Trigeminal nerve anatomy?

A

The trigeminal nerve (CN V) is the largest cranial nerve and has both sensory and motor components. It originates from the pons with a large sensory root and a smaller motor root. The trigeminal (Gasserian) ganglion, located in Meckel’s cave, contains the sensory neuron cell bodies. CN V divides into three branches: ophthalmic (V1), maxillary (V2), and mandibular (V3).

Sensory components: The sensory root carries information from the face, scalp, cornea, nasal and oral cavities, meninges, and teeth. Sensory fibers project to three trigeminal nuclei: (1) Principal sensory nucleus (pons) – fine touch and proprioception. (2) Spinal nucleus (extends to C3) – pain and temperature. (3) Mesencephalic nucleus (midbrain) – jaw proprioception (e.g., jaw jerk reflex).

Motor components: The motor nucleus of CN V is in the pons and receives bilateral corticobulbar input.

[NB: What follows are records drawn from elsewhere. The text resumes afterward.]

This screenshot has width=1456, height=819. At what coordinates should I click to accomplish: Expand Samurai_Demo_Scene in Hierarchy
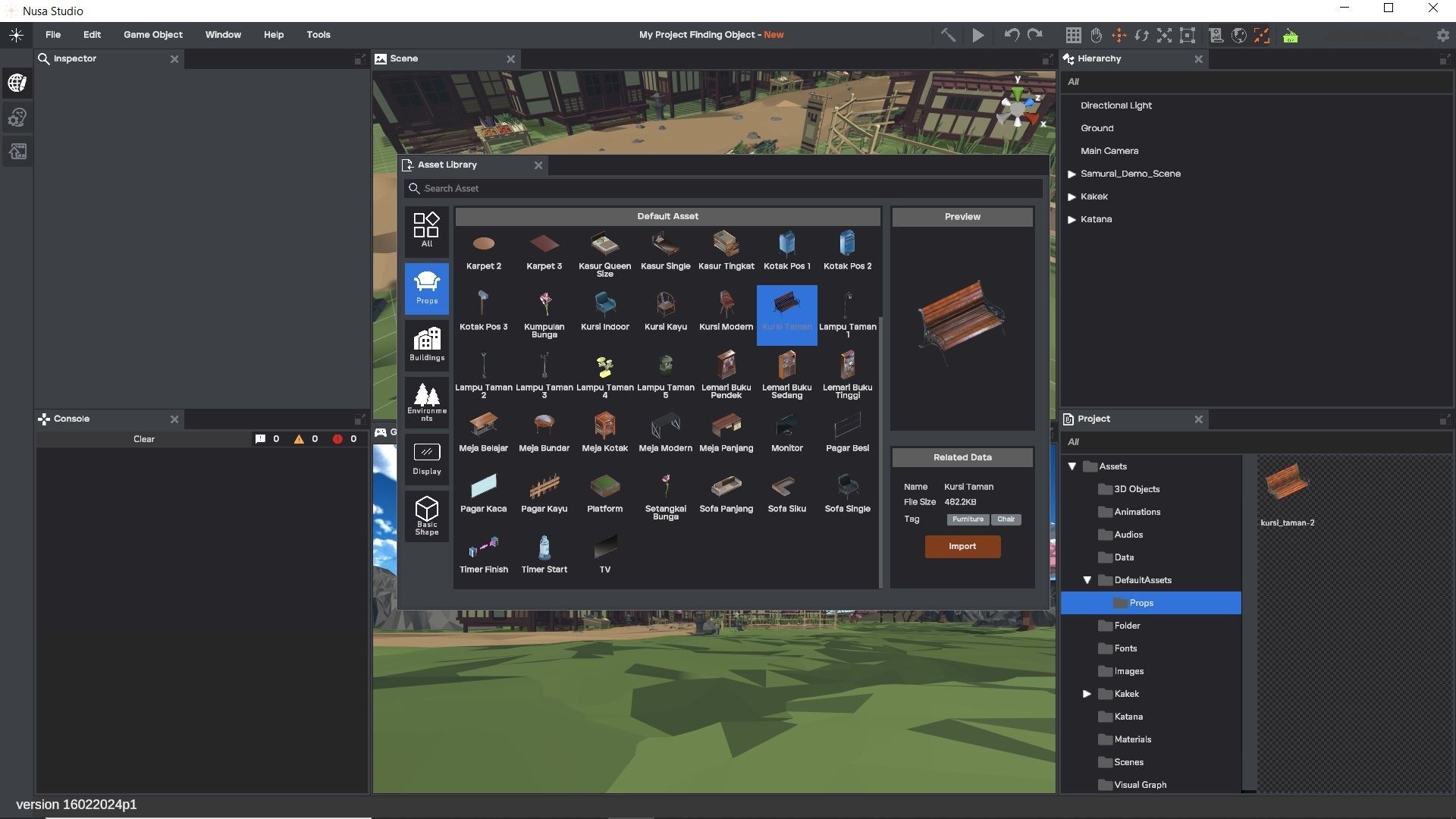pyautogui.click(x=1072, y=174)
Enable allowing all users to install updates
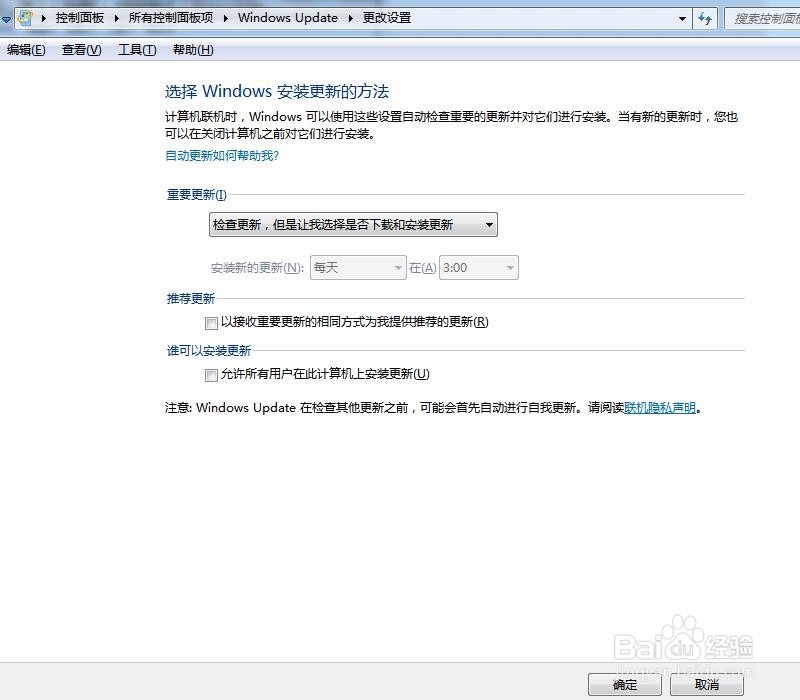This screenshot has width=800, height=700. tap(211, 375)
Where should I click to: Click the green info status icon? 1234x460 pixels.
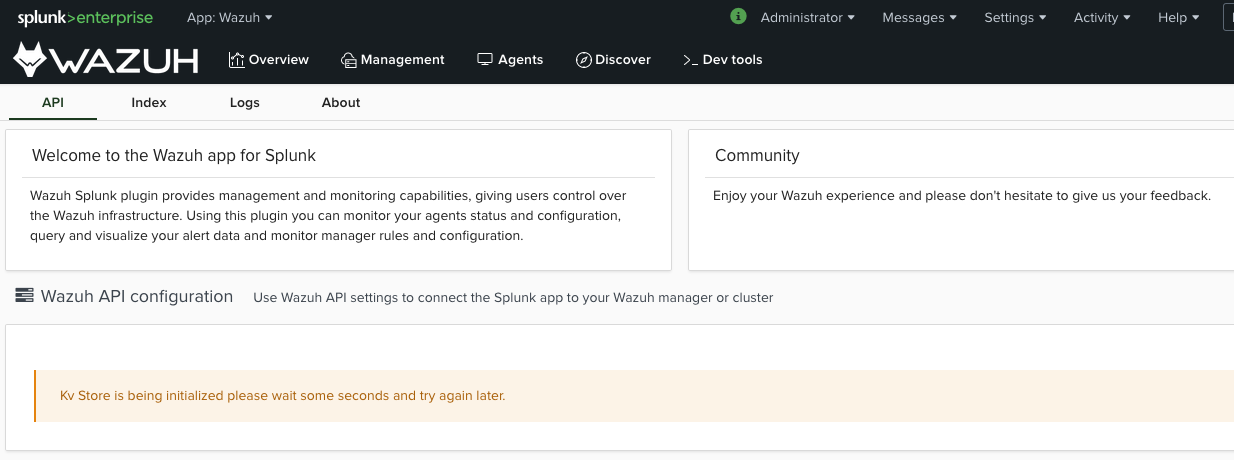tap(739, 17)
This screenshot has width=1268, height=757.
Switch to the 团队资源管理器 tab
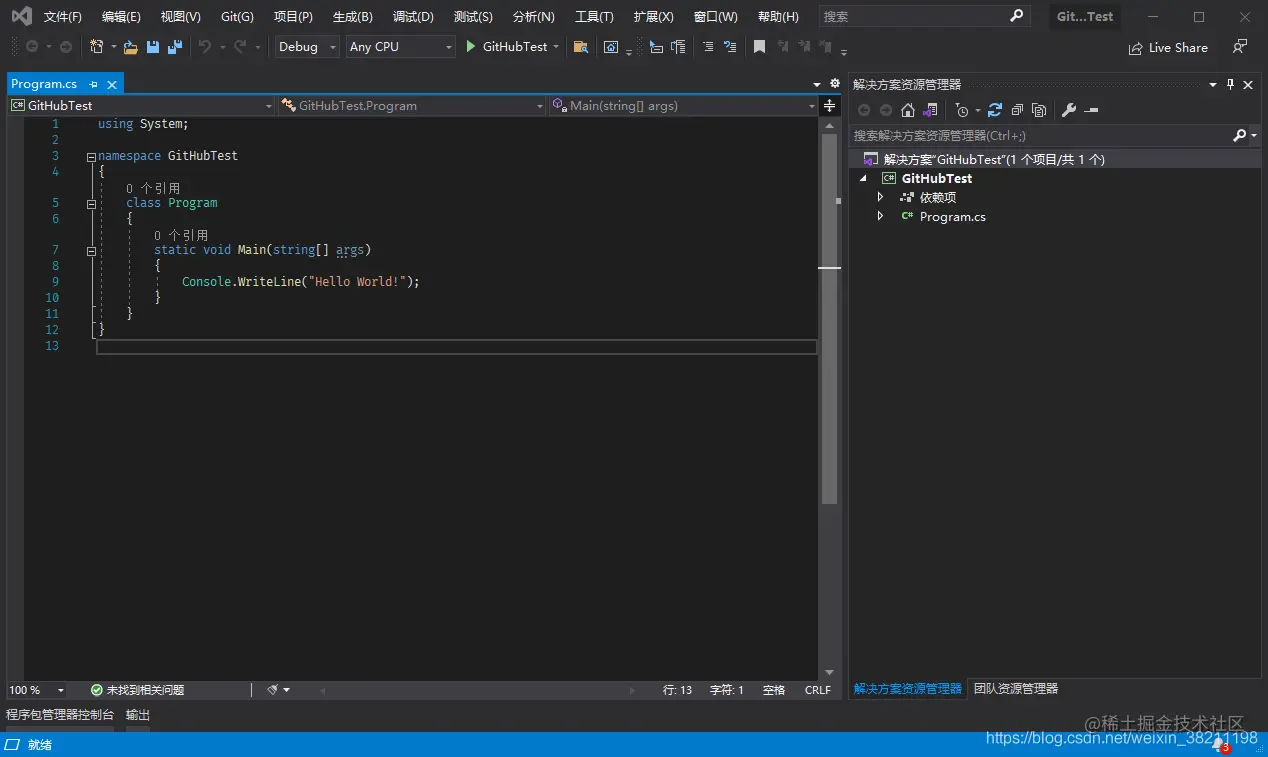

Motor fibers bypass the ganglion and travel in V3 to innervate the muscles of mastication (masseter, temporalis, pterygoids), mylohyoid, anterior digastric, tensor tympani, and tensor veli palatini.

Branches of CN V:
V1 (ophthalmic) – sensory; exits via the superior orbital fissure; innervates the forehead, scalp, upper eyelid, cornea, nasal bridge, and meninges.
V2 (maxillary) – sensory; exits via the foramen rotundum; innervates the lower eyelid, cheek, upper lip, upper teeth, nasal cavity, maxillary sinus, and meninges.
V3 (mandibular) – both sensory and motor; exits via the foramen ovale; sensory to lower lip, chin, jaw, lower teeth, and anterior two-thirds of the tongue (somatic sensation only); motor to the muscles listed above.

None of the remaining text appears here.